Saturday, February 23, 2013

Dear Mr. President

Hello Mr. President
 
I joined the Navy in 1996 to learn about nuclear power. After the Navy I went on to work at XYZ Power Plant in my home town. A few years later I got married, moved to 123 and found a job operating hydroelectric power plants. I'm a skilled power plant operator. I watch numbers, listen to my equipment and try to keep things working.
Despite my conventional experience my passion is solar power - photovoltaics specifically. I've watched the solar industry grow from a 1 GW per year market in 2004 to a 32 GW market in 2012. That growth wasn't driven by US policy - it was driven by European and Chinese policy. I know the US can do better.
The problem with solar policy in the US is that state and federal governments are blindly supporting the technology with money instead of engineering. If you are in Germany, Belgium, the Netherlands, the UK, France, Italy, China or Australia you can buy a PV system for X. The same system in the US will cost you 2X. The difference in costs between the US and the rest of the world is policy engineering.
Better Policy looks like...
1. The US needs to fix the ITC. This will save the government billions and encourage healthy competition within the industry. I personally think we should start phasing the ITC out in steps ASAP but we could also put into place price caps on the ITC benefit. Either way should work. Note that the ITC for wind already has a price cap so you could use that as a reference if you decide to go that way.
2. The states need to curtail the use of variegated support policies and, within reason, harmonize their support. Louisiana and Florida for example hand out support money based on a budget - once that budget is exhausted (day 1) the industry goes into hibernation until the next budget. That's not good engineering. We need policies engineered to work all year long.
3. FERC needs to issue an order mandating that all US utilities set a Value of Electricity Tariff (VET) for solar backfeed. This will establish a price benchmark that can be used to build contracts between utilities and individuals and/or businesses installing PV. We need this price benchmark. If you have a value based price benchmark it makes policy engineering a whole lot easier.

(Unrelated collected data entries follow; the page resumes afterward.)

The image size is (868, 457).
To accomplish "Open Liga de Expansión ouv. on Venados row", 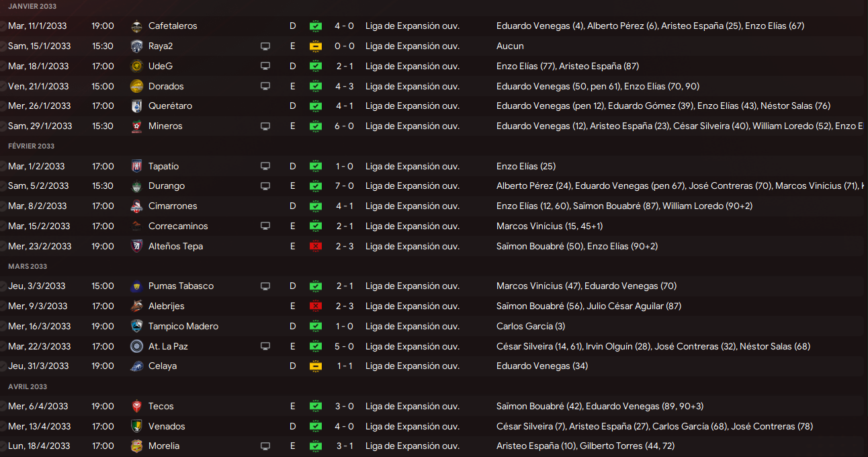I will tap(412, 427).
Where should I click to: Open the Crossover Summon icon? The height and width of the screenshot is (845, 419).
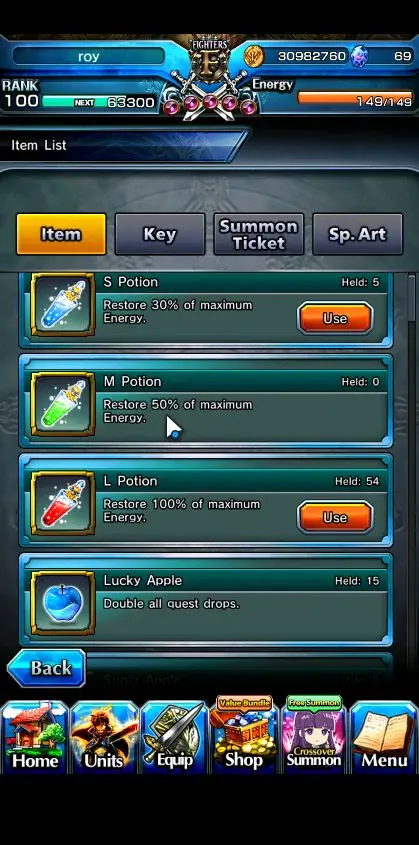pos(314,734)
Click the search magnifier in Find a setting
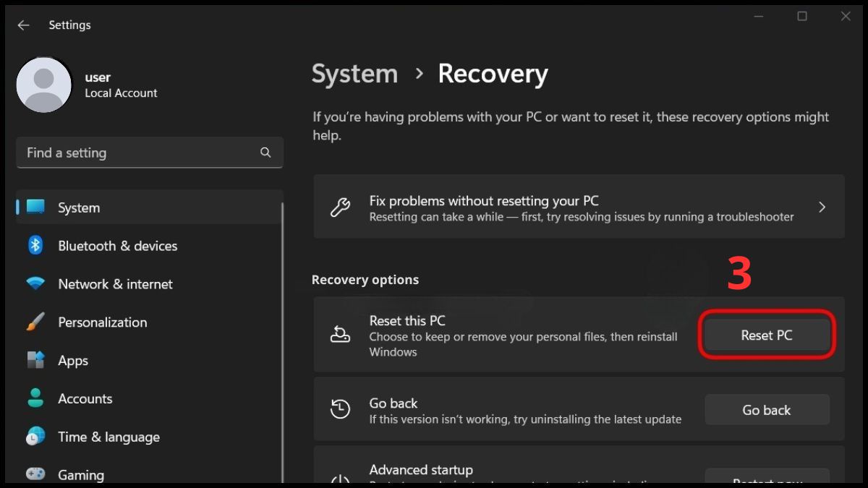The width and height of the screenshot is (868, 488). click(x=265, y=153)
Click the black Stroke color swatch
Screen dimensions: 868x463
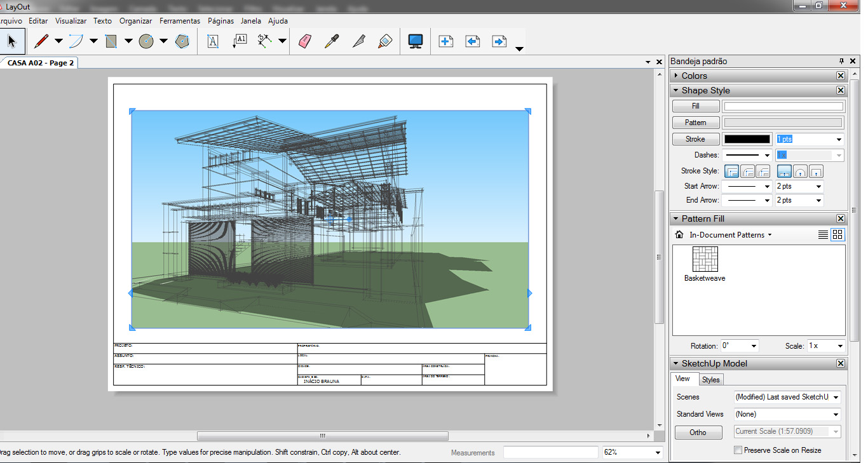tap(747, 139)
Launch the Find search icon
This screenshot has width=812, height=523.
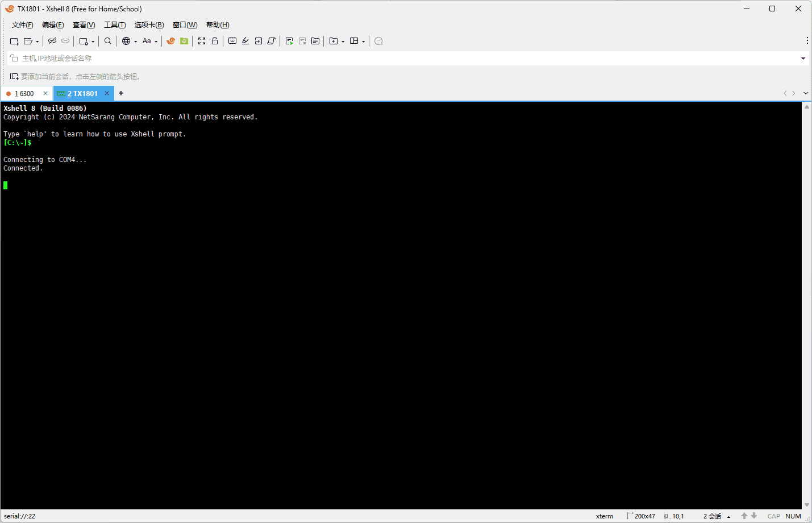[107, 41]
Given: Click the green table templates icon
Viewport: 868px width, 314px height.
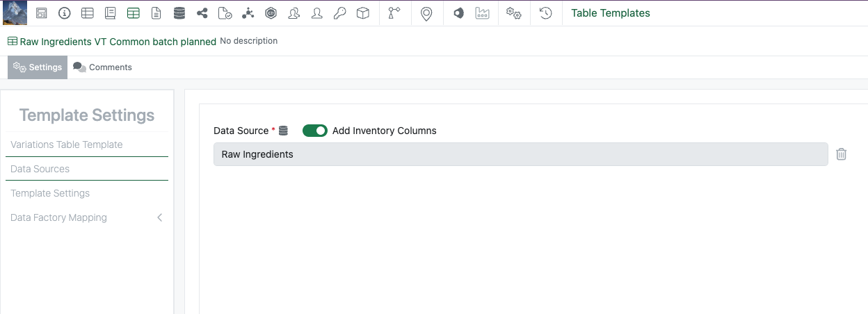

4. Focus first on the states that matter. States with high electricity prices, congested networks and plentiful sunshine in that order.
5. The All of the Above rhetoric doesn't work. Focus on the best of the above. As far as renewables go there's wind and solar and that's it.
6. Halt the duties on Chinese solar products. They are counterproductive.
7. Most of all. Don't throw money at the problem. Reduce the problem. Can we make the product tax free? That's better than offering a tax credit on a taxed product. Can we minimize/eliminate registration fees? Where can we reduce hassle? What do we need to grease to make things easier. Use carrots and sticks, bribes and bricks to get everybody on board.
I know I've used a lot of jargon here but I hope some of this gets through.